Traditionally, failure detection is boolean only: a node is either available or not. However, this does not work well with changing network conditions. That is, an adaptive failure detector that allows for adapting its predictions according to changing network conditions is necessary. This allows each entity to make its own predictions about the network, taking its entity-specific requirements and constraints into account. To provide such an adaptive failure detector, that provides a scale of confidence rather than a boolean value, the \(\varPhi \) Accrual Failure Detector [2] is used. This failure detector is easily integrated into the gossip communication. Each state replication reports its timestamp to the Accrual Failure Detector, which keeps a sampling window of previous reports to adapt its estimation for the next report accordingly.

3 Approach

Resulting from the analysis, our approach for tackling network constraint WoT entities combines conflict-free replicated data types with gossip protocol communication and integrates the Accrual Failure Detector for failure detection. This yields an eventual consistent system and therefore allows for being very tolerant to changing network conditions. This enables deployment of WoT entities in network constraint scenarios.

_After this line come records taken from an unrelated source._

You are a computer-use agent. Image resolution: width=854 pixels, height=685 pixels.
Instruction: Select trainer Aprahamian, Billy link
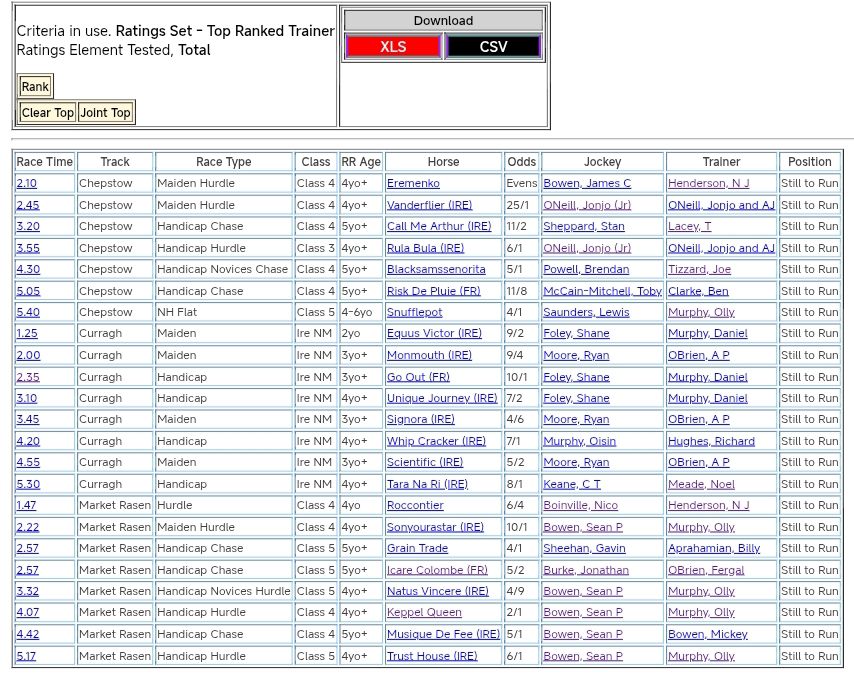pos(713,548)
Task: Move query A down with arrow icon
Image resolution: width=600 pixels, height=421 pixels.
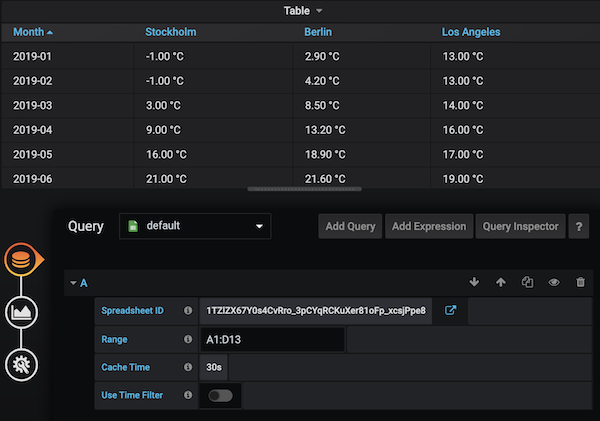Action: [474, 283]
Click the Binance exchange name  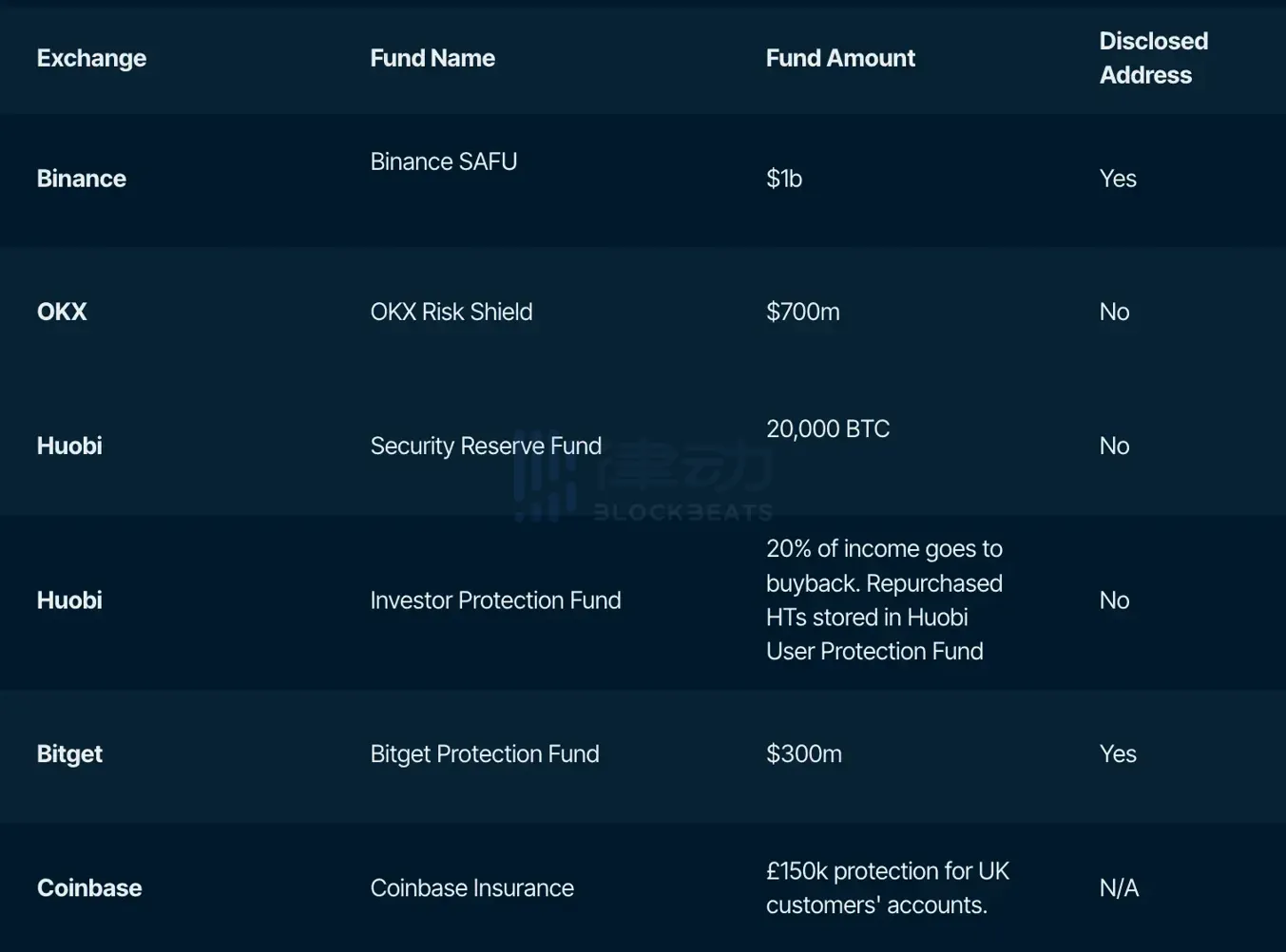click(x=82, y=179)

The interaction between these introduced components works as follows. Each entity acts as a replicated state machine. States are based on CRDT data structures. Periodically, each node selects another peer in the network randomly. This selection, however, favors peers that appear to be accessible above peers that appear to be inaccessible. The entity’s knowledge about the accessibility is provided by employing the Accrual Failure Detector. Each incoming request or response from a peer is reported to the failure detector to maintain its sampling window and make predictions about its accessibility accordingly. Additionally, reports from other entities and the accessibility to other network participants from their point of view are integrated as well.

Upon peer selection, state between both connected entities is synchronized using Scuttlebutt Reconciliation. Doing so, and employing proper flow control, allows for efficient usage of network bandwidth. That is, the communication scales for both high and low bandwidth availability. The usage of the Accrual Failure Detector thereby adds the possibility to give each entity its own local view of the overall network. Having a probability scale of each entities connectivity state, allows each entity to adapt its own response or functionality accordingly, e.g., notify on the entity working users immediately about connection changes, or reduce gossip rate according to the received prediction.

4 Related Work

Replicating state in distributed systems is often done using consensus algorithms. That is, data types like CRDTs are not required. However, on each node disconnect, the selection of a new master may be required and synchronization during network partitions can lead to conflicts.

With Riak 2.0, CRDT found their way into distributed databases recentlyFootnote 1. Riak also uses a gossip protocol to communicate ring state and bucket properties across its cluster. However, these are only parts of Riak and Riak itself is not targeted towards the described scenarios.

That is, the application of CRDTs and gossip protocol communication for WoT entities is not widely experimented with, yet. Since it should apply to minimal hardware, like sensors, too, it also yields new challenges for CRDT and gossip protocol approaches, like partial state synchronization.

5 Conclusion

This paper introduced an experimental approach for handling constraint network conditions between WoT entities by employing CRDT data types that are replicated using gossip protocol communication. With this approach, connected WoT entities are less prone to network failures or constraint network conditions.

While first experiments yielded promising results, there is still a huge potential for succeeding experiments and other future work, like allowing for partial state replication. Partial state replication will be a crucial part, because simple sensors to not need to have the whole state of other entities locally. For them, it is probably enough to replicate their own state and state related to remote configurations.